During an event yesterday in Lawrence, the administration awarded $8.3 million in Green Communities competitive grants to 64 municipalities.

The competitive grants support energy efficiency and renewable energy projects that further the designated communities’ clean energy goals. The grants are awarded to Green Communities that have successfully invested their initial designation grants and previous competitive grant awards.

According to the Department of Energy Resources, the grants will help to fund a range of projects, from ventilation system upgrades to the installation of insulation and energy management systems at municipal buildings and facilities. Projects also include installations of air-source heat pumps, hybrid police cruisers, and electric vehicle charging stations. (Click here for details of the project awards.)

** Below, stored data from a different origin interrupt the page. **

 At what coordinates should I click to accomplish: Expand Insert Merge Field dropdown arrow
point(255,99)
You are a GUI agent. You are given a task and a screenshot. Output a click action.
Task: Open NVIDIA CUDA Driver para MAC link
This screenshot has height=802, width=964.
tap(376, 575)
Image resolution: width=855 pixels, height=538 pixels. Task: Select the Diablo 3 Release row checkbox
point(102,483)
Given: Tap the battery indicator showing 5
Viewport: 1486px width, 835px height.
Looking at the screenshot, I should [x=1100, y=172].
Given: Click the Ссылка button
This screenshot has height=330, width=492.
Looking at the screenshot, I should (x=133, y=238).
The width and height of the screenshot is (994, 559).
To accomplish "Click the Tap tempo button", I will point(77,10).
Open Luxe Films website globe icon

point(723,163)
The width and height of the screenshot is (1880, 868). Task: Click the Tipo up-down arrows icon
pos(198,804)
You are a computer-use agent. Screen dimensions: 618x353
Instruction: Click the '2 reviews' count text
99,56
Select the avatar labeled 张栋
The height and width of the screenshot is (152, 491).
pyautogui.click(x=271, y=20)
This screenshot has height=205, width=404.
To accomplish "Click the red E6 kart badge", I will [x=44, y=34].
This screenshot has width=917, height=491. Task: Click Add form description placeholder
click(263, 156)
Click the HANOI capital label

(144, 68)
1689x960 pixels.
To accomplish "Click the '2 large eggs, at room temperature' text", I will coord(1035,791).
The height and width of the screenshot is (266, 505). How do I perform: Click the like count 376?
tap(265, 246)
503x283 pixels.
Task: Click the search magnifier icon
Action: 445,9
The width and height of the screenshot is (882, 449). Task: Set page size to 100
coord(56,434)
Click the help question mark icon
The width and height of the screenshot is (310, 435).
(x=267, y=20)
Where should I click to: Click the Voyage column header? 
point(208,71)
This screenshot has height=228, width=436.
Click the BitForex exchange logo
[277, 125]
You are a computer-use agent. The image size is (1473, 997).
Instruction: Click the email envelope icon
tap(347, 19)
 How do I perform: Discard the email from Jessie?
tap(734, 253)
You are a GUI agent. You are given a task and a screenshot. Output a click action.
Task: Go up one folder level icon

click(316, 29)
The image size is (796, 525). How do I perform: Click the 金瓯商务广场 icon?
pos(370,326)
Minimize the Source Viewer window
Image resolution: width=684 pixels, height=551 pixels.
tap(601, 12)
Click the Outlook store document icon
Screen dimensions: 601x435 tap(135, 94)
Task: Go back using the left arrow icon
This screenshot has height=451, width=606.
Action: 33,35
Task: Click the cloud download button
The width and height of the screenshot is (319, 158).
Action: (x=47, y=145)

Once completed, the grant-supported projects are estimated to yield energy savings comparable to the amount of energy consumed by 339 Massachusetts households, according to the DOER. In greenhouse gas emissions terms, the projects are estimated to reduce emissions by the equivalent to taking nearly 700 cars off the road.

“The innovative and cost-effective projects receiving grants will increase energy efficiency and clean energy use in municipal buildings and vehicles across the Commonwealth, significantly helping our state achieve its long-term emissions reduction requirements,” Gov. Charlie Baker said at the press event, where he was joined by Energy and Environmental Affairs Secretary Kathleen Theoharides and Department of Energy Resources Commissioner Patrick Woodcock.

Theoharides said the local projects will “reduce harmful greenhouse gas emissions and lower municipal energy costs.” Achieving long-term climate goals in Massachusetts “will not be possible without collaboration and partnerships at all levels of government,” she said.

To receive funding, cities and towns must earn the Green Communities designation by meeting five criteria defined by the Green Communities Act. According to the DOER, the current roster of 280 Green Communities account for 87% of the state’s population.

Since 2010, the DOER has awarded $153 million in designation grants and competitive grants to Green Communities. The grants are funded through proceeds from carbon allowance auctions under the Regional Greenhouse Gas Initiative.